◆ Extract to read:
- - -

To retrieve the SSH keys for a user, you can also run /usr/bin/google_authorized_keys USERNAME. If no keys are returned, the user might not have the required permissions to log into the VM.

Checking login permissions

To view login and administrative level permissions, you must provide the policy=login&email=LOGIN_NAME query parameters.

  1. Query the user profile to get the value of the name field:

    curl "http://metadata.google.internal/computeMetadata/v1/oslogin/users?username=user_example_com" -H "Metadata-Flavor: Google"
  2. In the output, take note of the name.

  3. Run the following login command using the value of name:

    curl "http://metadata.google.internal/computeMetadata/v1/oslogin/authorize?policy=login&email=LOGIN_NAME" -H "Metadata-Flavor: Google"
    

For example, you can query the login permissions for the user user_example_com that was viewed in the previous section:

curl "http://metadata.google.internal/computeMetadata/v1/oslogin/authorize?policy=login&email=12345678912345" -H "Metadata-Flavor: Google"

- - -

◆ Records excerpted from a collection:

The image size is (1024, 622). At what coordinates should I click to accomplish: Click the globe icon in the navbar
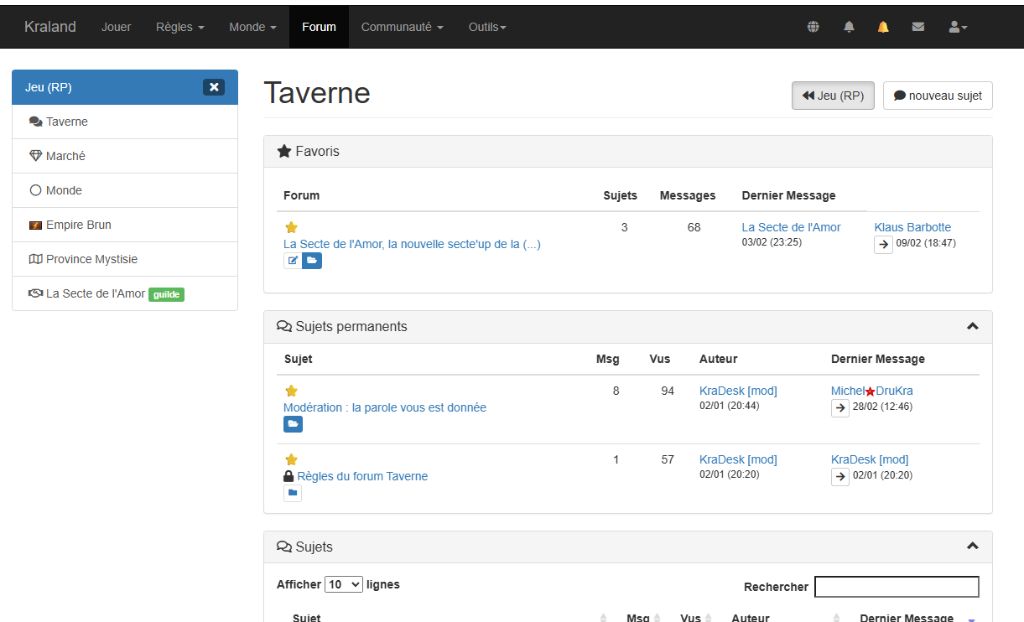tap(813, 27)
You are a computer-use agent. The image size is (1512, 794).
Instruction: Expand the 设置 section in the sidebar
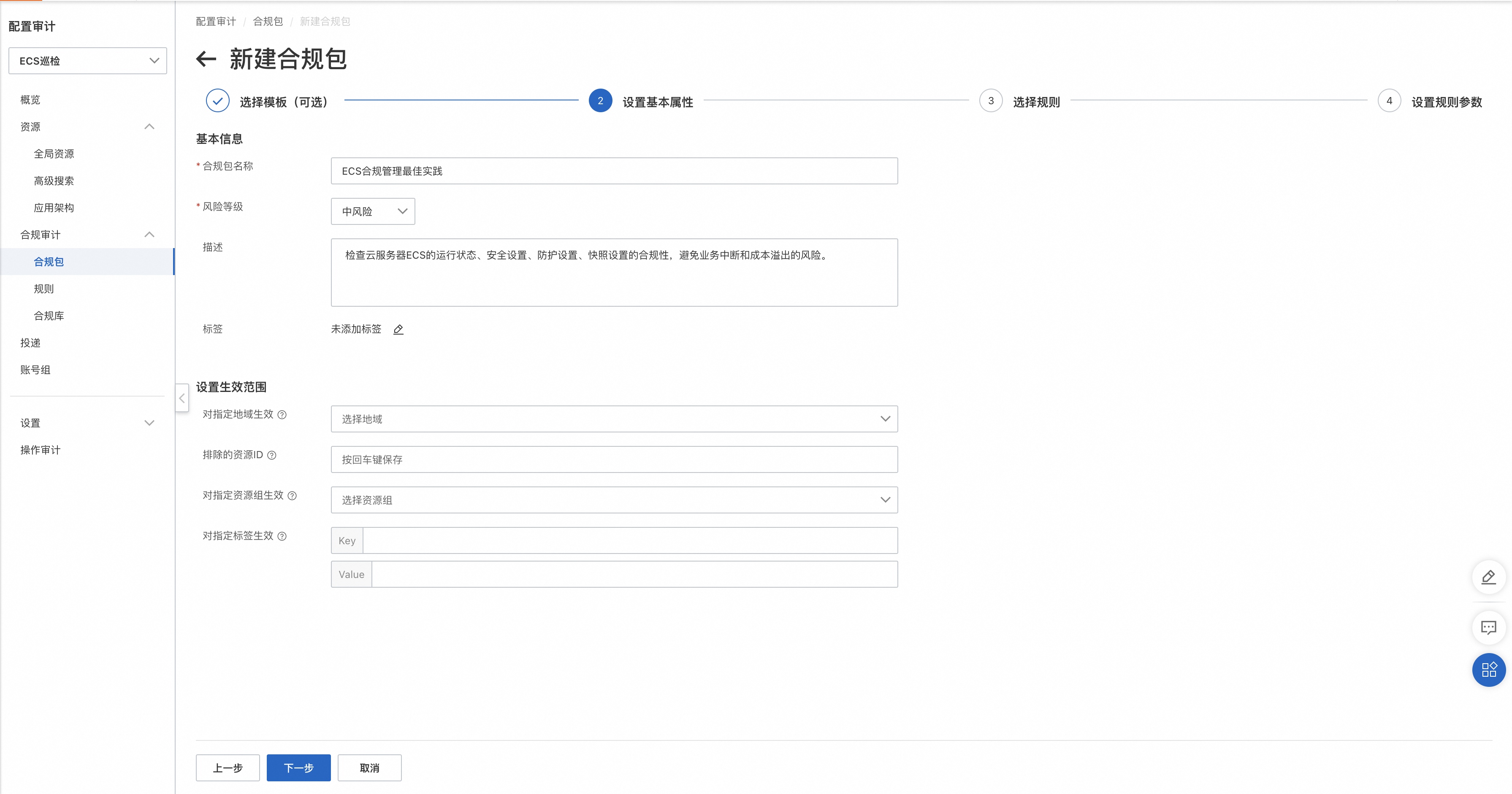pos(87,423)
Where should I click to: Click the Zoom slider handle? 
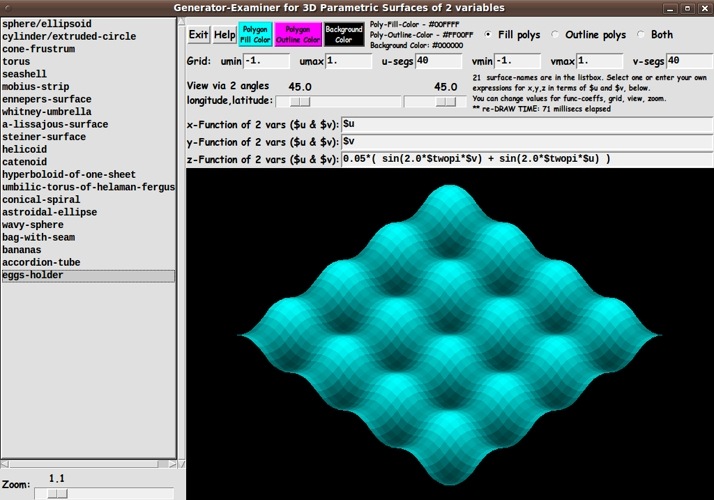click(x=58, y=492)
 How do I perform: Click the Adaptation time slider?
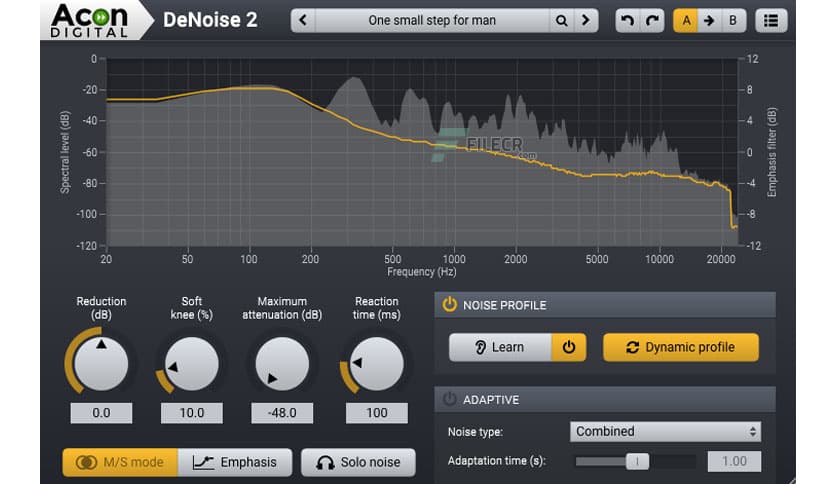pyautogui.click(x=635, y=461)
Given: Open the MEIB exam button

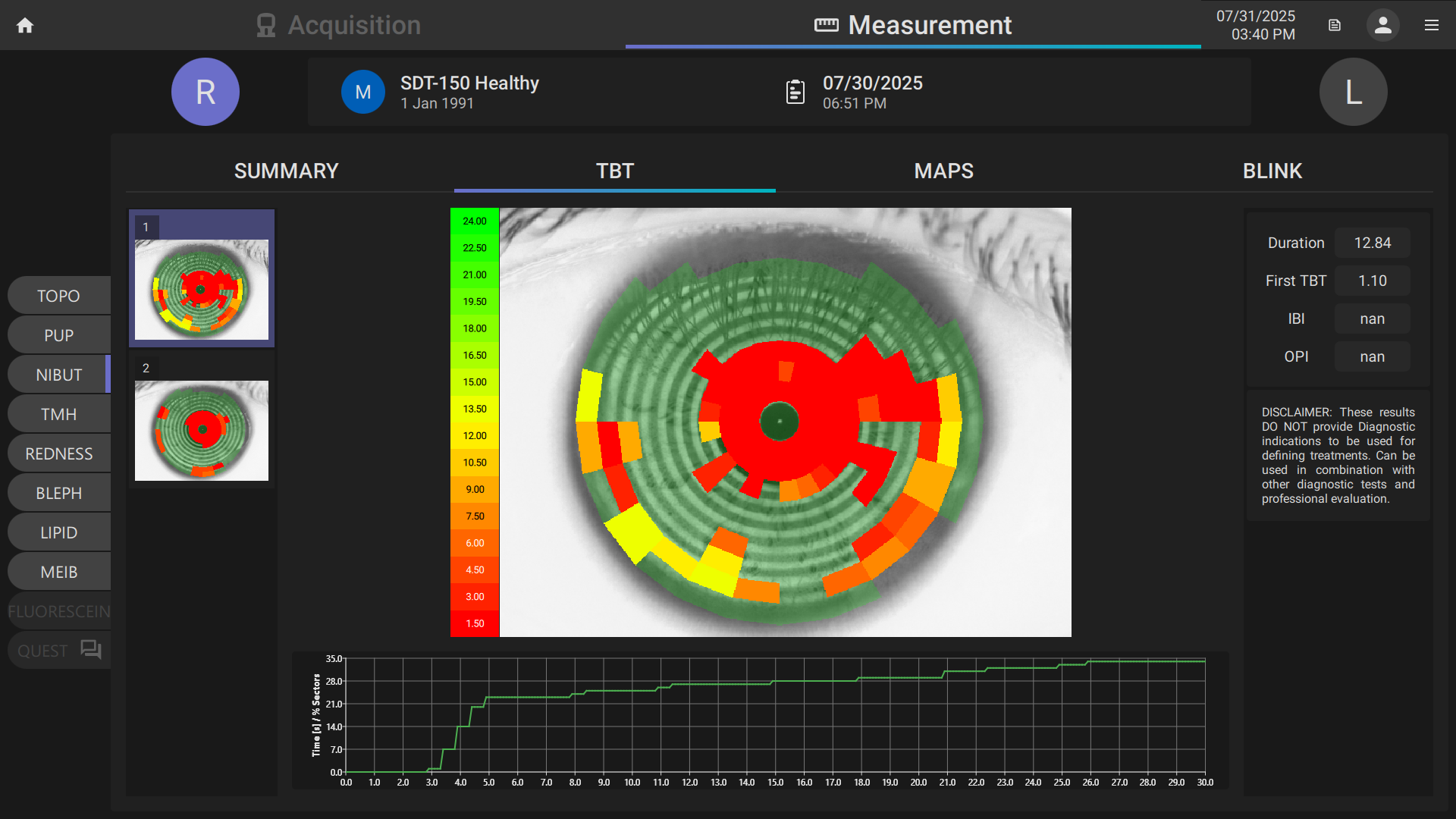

- - -

◆ Your goal:
According to the text on checking login permissions, which query parameters must be provided to view login and administrative level permissions?

◆ Result for this exercise:
The policy=login&email=LOGIN_NAME query parameters.